%%

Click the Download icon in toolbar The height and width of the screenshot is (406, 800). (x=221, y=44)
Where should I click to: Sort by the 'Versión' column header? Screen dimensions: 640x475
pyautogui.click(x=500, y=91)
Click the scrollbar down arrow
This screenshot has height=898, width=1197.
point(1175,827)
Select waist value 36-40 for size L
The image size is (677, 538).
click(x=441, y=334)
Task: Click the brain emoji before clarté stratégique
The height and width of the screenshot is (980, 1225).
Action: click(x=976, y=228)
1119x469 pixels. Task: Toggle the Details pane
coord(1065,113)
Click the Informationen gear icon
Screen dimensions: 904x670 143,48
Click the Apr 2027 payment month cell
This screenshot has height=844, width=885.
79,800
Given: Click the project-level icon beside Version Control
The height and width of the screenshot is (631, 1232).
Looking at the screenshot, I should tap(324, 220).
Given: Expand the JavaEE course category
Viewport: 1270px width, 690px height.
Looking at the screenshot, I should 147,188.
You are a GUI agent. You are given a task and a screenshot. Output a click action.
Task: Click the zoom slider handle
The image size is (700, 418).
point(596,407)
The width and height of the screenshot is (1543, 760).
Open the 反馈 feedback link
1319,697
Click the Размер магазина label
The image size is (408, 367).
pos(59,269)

%%

Directions:
Repeat the records, every one of them, without any deviation.

Expected output:
Click the Download icon in toolbar The height and width of the screenshot is (406, 800). (x=221, y=44)
Where should I click to: Sort by the 'Versión' column header? Screen dimensions: 640x475
pyautogui.click(x=500, y=91)
Click the scrollbar down arrow
This screenshot has height=898, width=1197.
point(1175,827)
Select waist value 36-40 for size L
The image size is (677, 538).
click(x=441, y=334)
Task: Click the brain emoji before clarté stratégique
The height and width of the screenshot is (980, 1225).
Action: click(x=976, y=228)
1119x469 pixels. Task: Toggle the Details pane
coord(1065,113)
Click the Informationen gear icon
Screen dimensions: 904x670 143,48
Click the Apr 2027 payment month cell
This screenshot has height=844, width=885.
79,800
Given: Click the project-level icon beside Version Control
The height and width of the screenshot is (631, 1232).
Looking at the screenshot, I should tap(324, 220).
Given: Expand the JavaEE course category
Viewport: 1270px width, 690px height.
Looking at the screenshot, I should 147,188.
You are a GUI agent. You are given a task and a screenshot. Output a click action.
Task: Click the zoom slider handle
The image size is (700, 418).
point(596,407)
The width and height of the screenshot is (1543, 760).
Open the 反馈 feedback link
1319,697
Click the Размер магазина label
The image size is (408, 367).
pos(59,269)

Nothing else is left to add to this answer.